# Required work
Return, exactly and in full, the lines of the records below starting at the one with "has height=812, width=1511." and ending at the one with "The width and height of the screenshot is (1456, 836).", and no other lines.

# The input
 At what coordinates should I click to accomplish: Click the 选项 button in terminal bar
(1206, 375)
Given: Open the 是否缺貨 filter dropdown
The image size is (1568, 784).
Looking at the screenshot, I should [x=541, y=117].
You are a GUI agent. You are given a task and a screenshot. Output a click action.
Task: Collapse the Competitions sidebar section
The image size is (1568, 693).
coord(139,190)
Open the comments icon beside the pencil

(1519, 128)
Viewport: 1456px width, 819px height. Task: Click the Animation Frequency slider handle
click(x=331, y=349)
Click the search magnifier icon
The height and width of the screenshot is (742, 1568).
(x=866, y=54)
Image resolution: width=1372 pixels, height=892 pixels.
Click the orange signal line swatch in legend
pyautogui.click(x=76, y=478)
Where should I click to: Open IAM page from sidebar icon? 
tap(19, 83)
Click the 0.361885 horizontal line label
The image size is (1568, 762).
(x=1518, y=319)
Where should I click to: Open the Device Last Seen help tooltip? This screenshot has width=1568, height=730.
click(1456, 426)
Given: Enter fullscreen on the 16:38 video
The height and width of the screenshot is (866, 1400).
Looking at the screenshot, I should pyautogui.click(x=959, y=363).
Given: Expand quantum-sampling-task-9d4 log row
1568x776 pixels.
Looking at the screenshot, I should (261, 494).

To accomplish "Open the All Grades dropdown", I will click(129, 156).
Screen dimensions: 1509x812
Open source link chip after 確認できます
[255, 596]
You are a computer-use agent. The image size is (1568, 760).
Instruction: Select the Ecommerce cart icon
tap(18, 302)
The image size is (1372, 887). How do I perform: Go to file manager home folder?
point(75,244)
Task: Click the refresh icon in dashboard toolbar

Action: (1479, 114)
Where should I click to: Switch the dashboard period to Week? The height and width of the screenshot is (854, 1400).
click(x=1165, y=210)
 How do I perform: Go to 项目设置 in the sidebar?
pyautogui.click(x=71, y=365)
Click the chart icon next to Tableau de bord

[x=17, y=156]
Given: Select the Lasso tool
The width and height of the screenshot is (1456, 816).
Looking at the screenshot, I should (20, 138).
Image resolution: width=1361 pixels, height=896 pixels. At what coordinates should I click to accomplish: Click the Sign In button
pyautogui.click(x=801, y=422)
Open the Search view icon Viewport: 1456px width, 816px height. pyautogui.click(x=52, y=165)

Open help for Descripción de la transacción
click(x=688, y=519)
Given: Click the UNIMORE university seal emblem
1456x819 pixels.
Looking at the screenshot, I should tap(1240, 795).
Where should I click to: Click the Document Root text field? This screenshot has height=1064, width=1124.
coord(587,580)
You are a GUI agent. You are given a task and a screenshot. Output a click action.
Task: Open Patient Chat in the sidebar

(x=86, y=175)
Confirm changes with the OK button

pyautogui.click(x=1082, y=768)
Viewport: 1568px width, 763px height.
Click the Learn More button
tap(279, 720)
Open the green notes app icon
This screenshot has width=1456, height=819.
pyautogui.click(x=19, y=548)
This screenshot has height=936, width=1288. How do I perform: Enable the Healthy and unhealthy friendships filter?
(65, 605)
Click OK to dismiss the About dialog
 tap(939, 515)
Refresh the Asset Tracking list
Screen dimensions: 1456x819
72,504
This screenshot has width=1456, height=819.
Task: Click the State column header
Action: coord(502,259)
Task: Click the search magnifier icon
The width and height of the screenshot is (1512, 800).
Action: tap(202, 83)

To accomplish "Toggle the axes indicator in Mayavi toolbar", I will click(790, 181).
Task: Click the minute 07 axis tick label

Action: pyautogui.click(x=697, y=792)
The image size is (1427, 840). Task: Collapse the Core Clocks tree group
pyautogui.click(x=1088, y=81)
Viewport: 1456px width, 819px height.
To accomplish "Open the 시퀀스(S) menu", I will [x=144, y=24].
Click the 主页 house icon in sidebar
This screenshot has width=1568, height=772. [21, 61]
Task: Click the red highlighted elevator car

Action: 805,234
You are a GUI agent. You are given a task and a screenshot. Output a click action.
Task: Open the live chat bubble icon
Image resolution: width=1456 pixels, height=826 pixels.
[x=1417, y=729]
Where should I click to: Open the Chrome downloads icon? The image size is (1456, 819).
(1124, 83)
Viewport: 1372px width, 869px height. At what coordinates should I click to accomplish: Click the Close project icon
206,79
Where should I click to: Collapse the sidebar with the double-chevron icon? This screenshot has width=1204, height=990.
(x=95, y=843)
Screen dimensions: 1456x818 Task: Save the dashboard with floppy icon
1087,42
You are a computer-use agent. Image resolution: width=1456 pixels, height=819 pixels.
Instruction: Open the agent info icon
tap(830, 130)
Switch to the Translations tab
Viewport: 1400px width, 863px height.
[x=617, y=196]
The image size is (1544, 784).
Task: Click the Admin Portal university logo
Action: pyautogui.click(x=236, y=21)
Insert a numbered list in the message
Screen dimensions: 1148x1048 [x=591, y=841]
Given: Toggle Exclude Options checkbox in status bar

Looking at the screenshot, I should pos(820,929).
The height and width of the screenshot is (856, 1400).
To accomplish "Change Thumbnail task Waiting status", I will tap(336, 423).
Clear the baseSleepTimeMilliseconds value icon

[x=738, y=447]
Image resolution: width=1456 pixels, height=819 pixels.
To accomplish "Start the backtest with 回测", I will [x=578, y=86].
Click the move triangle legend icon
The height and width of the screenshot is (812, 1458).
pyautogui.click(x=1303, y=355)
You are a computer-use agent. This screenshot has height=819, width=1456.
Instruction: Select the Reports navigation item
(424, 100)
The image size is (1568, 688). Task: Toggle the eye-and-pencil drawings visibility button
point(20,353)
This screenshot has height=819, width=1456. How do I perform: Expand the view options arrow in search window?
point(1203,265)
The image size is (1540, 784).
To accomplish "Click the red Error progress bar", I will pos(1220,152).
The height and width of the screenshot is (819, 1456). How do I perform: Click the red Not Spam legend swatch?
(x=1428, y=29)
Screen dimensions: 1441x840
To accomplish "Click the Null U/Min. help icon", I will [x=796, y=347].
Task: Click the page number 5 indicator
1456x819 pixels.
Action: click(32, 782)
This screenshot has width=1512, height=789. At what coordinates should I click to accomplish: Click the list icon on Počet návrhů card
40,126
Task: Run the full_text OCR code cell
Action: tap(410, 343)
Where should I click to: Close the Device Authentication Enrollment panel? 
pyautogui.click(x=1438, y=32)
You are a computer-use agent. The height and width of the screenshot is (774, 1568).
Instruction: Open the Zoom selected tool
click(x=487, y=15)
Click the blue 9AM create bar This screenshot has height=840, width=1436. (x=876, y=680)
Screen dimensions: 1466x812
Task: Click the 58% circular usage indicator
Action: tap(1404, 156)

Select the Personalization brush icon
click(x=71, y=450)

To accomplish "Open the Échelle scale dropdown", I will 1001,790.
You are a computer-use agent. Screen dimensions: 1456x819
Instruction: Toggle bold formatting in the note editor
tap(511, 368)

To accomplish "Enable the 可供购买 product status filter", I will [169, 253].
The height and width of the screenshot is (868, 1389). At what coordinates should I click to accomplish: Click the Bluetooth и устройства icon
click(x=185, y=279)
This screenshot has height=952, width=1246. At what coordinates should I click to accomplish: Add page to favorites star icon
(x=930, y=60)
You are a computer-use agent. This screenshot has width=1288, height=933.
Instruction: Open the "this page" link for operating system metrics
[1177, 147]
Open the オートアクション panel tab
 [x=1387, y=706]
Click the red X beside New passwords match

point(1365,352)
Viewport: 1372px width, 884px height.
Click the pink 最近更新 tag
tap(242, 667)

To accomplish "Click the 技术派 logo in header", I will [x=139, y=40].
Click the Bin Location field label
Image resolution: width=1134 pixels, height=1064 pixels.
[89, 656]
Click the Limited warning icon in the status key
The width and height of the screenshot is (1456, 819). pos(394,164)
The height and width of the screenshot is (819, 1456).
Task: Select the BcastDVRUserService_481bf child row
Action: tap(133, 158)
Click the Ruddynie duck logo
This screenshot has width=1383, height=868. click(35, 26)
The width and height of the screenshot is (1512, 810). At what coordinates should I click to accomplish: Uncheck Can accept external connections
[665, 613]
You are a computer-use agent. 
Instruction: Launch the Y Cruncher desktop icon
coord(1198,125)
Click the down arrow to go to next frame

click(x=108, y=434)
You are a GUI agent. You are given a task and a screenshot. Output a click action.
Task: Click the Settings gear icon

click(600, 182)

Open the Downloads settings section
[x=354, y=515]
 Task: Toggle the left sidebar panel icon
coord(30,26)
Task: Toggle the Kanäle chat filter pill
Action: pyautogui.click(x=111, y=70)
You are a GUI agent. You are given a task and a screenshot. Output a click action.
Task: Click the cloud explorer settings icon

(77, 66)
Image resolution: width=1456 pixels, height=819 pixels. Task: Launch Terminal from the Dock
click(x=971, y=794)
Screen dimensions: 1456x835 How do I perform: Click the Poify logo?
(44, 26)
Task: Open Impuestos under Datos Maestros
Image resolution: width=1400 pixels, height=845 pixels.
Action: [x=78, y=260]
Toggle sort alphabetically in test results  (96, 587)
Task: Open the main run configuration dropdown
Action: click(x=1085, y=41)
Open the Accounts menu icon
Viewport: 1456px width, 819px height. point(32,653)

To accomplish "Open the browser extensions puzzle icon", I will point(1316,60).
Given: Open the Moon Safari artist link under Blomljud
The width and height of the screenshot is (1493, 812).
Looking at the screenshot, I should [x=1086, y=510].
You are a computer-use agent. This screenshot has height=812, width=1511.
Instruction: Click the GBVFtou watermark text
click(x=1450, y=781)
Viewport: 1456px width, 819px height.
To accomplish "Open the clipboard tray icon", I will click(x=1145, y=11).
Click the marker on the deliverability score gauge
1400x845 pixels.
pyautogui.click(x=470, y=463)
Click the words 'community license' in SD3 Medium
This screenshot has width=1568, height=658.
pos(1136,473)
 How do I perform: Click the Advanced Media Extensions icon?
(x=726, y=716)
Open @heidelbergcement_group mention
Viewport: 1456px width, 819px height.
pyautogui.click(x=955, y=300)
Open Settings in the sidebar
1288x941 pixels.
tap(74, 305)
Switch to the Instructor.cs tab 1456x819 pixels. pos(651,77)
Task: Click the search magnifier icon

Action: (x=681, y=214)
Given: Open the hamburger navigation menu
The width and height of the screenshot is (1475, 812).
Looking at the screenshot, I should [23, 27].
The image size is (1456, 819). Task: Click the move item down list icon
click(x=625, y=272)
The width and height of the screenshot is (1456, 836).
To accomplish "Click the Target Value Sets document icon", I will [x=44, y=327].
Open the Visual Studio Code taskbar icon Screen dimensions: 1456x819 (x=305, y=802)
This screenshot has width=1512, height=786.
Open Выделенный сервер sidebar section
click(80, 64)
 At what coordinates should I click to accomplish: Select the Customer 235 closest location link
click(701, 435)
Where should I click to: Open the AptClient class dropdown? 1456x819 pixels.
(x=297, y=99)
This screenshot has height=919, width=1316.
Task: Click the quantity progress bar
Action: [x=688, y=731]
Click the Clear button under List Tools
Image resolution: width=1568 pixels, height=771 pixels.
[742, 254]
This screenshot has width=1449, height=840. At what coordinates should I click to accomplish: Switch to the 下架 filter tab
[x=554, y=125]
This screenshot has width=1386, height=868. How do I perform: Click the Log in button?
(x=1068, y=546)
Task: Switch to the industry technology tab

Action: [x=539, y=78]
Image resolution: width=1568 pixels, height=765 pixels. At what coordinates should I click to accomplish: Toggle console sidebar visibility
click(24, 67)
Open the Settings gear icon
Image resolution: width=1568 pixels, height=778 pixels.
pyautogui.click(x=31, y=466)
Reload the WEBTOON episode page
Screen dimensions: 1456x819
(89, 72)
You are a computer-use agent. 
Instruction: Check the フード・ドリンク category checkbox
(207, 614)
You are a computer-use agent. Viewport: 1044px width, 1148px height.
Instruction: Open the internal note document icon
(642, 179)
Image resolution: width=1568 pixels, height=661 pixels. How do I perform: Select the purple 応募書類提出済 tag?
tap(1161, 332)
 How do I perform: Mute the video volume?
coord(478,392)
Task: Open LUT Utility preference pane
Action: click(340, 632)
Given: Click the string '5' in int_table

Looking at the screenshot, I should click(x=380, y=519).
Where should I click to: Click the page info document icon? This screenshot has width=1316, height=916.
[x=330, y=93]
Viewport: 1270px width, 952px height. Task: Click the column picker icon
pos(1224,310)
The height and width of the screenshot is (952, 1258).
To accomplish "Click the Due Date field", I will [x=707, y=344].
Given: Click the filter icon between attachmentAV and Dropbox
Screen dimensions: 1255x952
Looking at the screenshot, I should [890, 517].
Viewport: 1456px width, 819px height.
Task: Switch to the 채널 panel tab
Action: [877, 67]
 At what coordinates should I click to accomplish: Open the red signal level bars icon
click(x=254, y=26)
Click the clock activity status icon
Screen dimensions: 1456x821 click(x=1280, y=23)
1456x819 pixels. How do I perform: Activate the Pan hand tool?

# Output for this exercise
You are a computer-use agent. This screenshot has height=812, width=1511.
Instruction: Click the GBVFtou watermark text
click(x=1450, y=781)
Viewport: 1456px width, 819px height.
To accomplish "Open the clipboard tray icon", I will click(x=1145, y=11).
Click the marker on the deliverability score gauge
1400x845 pixels.
pyautogui.click(x=470, y=463)
Click the words 'community license' in SD3 Medium
This screenshot has width=1568, height=658.
pos(1136,473)
 How do I perform: Click the Advanced Media Extensions icon?
(x=726, y=716)
Open @heidelbergcement_group mention
Viewport: 1456px width, 819px height.
pyautogui.click(x=955, y=300)
Open Settings in the sidebar
1288x941 pixels.
tap(74, 305)
Switch to the Instructor.cs tab 1456x819 pixels. pos(651,77)
Task: Click the search magnifier icon

Action: (x=681, y=214)
Given: Open the hamburger navigation menu
The width and height of the screenshot is (1475, 812).
Looking at the screenshot, I should [23, 27].
The image size is (1456, 819). Task: Click the move item down list icon
click(x=625, y=272)
The width and height of the screenshot is (1456, 836).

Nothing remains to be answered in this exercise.